Find the velocity, v(t), for an object moving along the x-axis if the acceleration, a(t), is a(t) = cos(t) - sin(t) and v(0) = 3
v(t) = sin(t) + cos(t) + 3
v(t) = sin(t) + cos(t) + 2
v(t) = sin(t) - cos(t) + 3
v(t) = sin(t) - cos(t) + 4
v(t) = ∫ a(t) dt
= ∫ cost-sint dt
= sint+cost+C
Now plug in (0,3) to find C
To find the velocity, v(t), from the given acceleration, a(t), you need to integrate the acceleration function with respect to time.
Given that a(t) = cos(t) - sin(t) and v(0) = 3, we can integrate a(t) with respect to t to obtain v(t).
Step 1: Integrate a(t) to find v(t)
Integrating the acceleration function, we get:
v(t) = ∫[a(t)] dt
= ∫[cos(t) - sin(t)] dt
To integrate cos(t), you can use the formula for the integral of cosine:
∫ cos(t) dt = sin(t) + C1 <-- (where C1 is the constant of integration)
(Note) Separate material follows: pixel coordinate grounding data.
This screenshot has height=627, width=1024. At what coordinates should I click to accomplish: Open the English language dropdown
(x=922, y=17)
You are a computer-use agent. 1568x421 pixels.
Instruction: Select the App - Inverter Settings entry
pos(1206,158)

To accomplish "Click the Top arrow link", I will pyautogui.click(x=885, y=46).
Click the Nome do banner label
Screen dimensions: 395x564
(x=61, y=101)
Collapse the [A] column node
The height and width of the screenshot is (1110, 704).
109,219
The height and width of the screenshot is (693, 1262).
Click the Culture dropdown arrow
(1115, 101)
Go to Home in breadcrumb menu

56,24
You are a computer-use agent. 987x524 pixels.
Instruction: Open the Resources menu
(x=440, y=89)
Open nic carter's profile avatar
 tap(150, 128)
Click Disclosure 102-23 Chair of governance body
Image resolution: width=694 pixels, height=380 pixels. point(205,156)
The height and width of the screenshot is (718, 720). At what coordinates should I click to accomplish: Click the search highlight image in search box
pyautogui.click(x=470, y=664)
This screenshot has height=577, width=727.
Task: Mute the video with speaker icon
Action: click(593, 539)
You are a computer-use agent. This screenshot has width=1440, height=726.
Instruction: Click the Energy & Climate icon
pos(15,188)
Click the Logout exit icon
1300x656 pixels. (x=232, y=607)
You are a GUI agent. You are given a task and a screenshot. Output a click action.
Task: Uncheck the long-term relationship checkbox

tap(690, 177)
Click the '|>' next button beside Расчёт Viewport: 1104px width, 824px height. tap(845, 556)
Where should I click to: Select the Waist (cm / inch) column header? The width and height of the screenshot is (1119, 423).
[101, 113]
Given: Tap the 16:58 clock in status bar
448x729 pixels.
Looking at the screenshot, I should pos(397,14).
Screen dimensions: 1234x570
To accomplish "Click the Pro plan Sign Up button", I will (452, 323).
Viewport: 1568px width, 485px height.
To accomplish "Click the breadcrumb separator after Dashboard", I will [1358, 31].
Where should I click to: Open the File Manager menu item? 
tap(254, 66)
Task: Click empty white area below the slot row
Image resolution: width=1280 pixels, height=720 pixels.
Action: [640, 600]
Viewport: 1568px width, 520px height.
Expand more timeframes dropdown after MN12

Similarly, to integrate sin(t), you can use the formula for the integral of sine:
∫ sin(t) dt = -cos(t) + C2 <-- (where C2 is another constant of integration)
So integrating both terms of a(t), we get:
v(t) = sin(t) + C1 - cos(t) + C2
= sin(t) - cos(t) + (C1 + C2)
Step 2: Determine the constants of integration
To determine the constants of integration (C1 and C2), we use the given initial condition v(0) = 3.
When t = 0, the expression for v(t) becomes:
v(0) = sin(0) - cos(0) + (C1 + C2)
= 0 - 1 + (C1 + C2)
= C1 + C2 - 1
Given that v(0) = 3, we have:
C1 + C2 - 1 = 3
Step 3: Find the specific expression for v(t)
We can rearrange the equation from Step 2 to solve for C1 + C2:
C1 + C2 = 3 + 1
C1 + C2 = 4
Substituting this back into the expression for v(t), we get:
v(t) = sin(t) - cos(t) + 4
Therefore, the correct answer is v(t) = sin(t) - cos(t) + 4.